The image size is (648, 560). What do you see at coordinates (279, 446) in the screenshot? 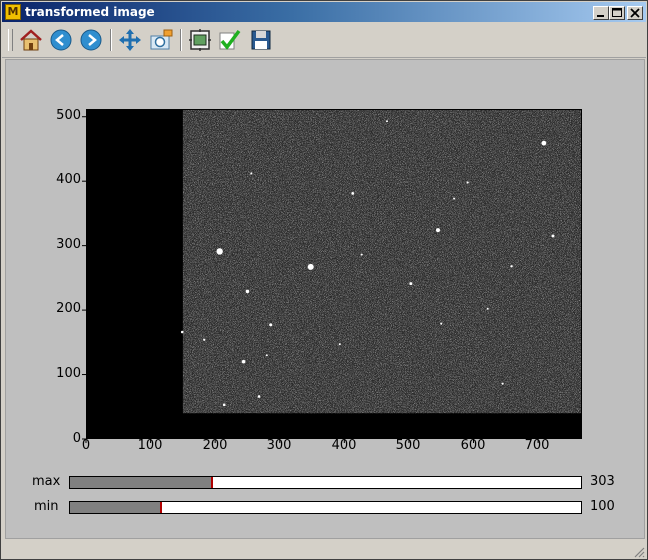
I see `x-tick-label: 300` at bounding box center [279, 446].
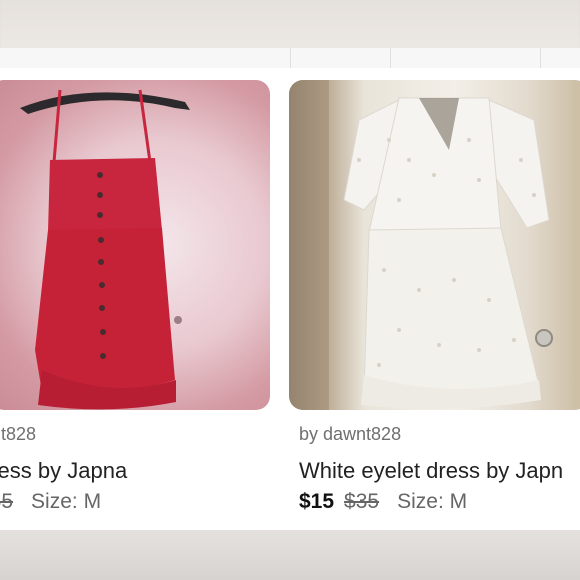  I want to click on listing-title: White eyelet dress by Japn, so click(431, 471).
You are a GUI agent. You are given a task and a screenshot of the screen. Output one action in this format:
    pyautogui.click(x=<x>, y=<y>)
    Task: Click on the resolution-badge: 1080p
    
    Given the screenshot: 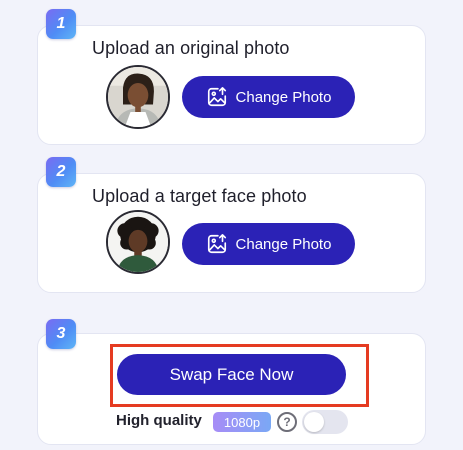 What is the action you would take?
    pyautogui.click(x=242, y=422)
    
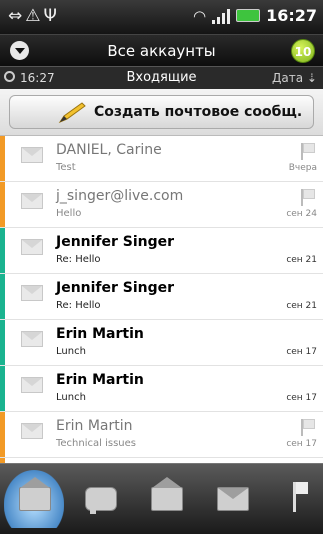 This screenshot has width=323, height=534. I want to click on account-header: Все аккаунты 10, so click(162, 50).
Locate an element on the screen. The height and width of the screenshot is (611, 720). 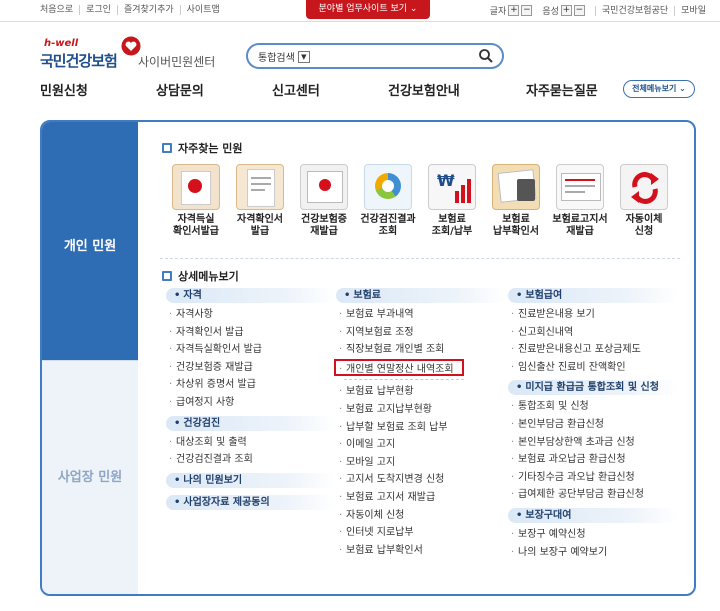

+--

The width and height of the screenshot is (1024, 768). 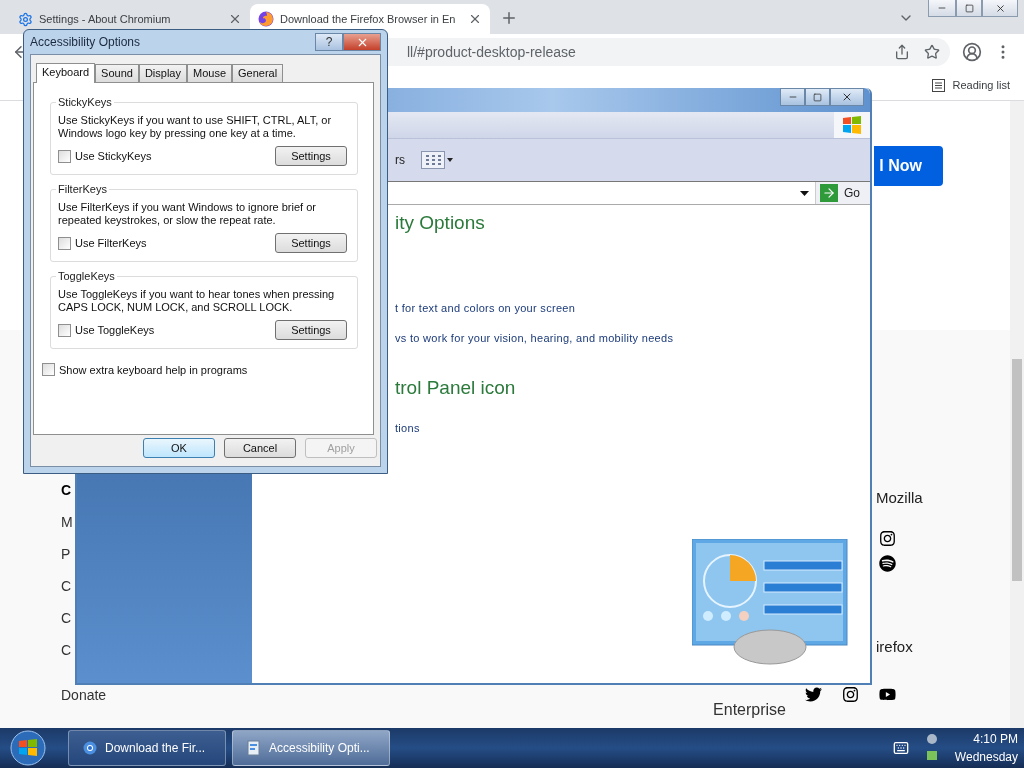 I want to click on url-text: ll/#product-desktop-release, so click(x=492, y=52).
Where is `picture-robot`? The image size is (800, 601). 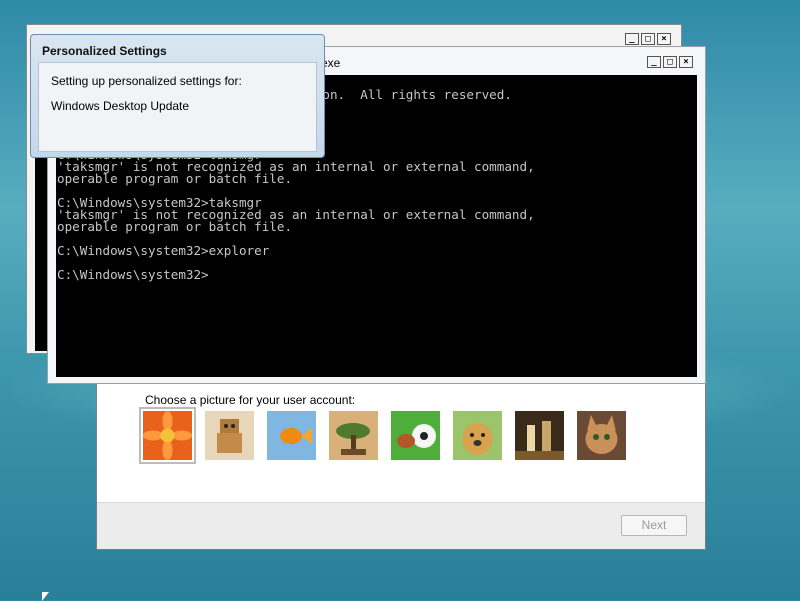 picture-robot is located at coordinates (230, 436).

+--

**Your objective**
Output the records in the stretch from the line containing "The image size is (648, 560)." through the line containing "I want to click on listing-title: White", both included, as a numbered list with blank lines omitted and the pictures left out.

**Task output**
1. The image size is (648, 560). What do you see at coordinates (279, 446) in the screenshot? 
2. I see `x-tick-label: 300` at bounding box center [279, 446].
3.   I want to click on listing-title: White eyelet dress by Japn, so click(431, 471).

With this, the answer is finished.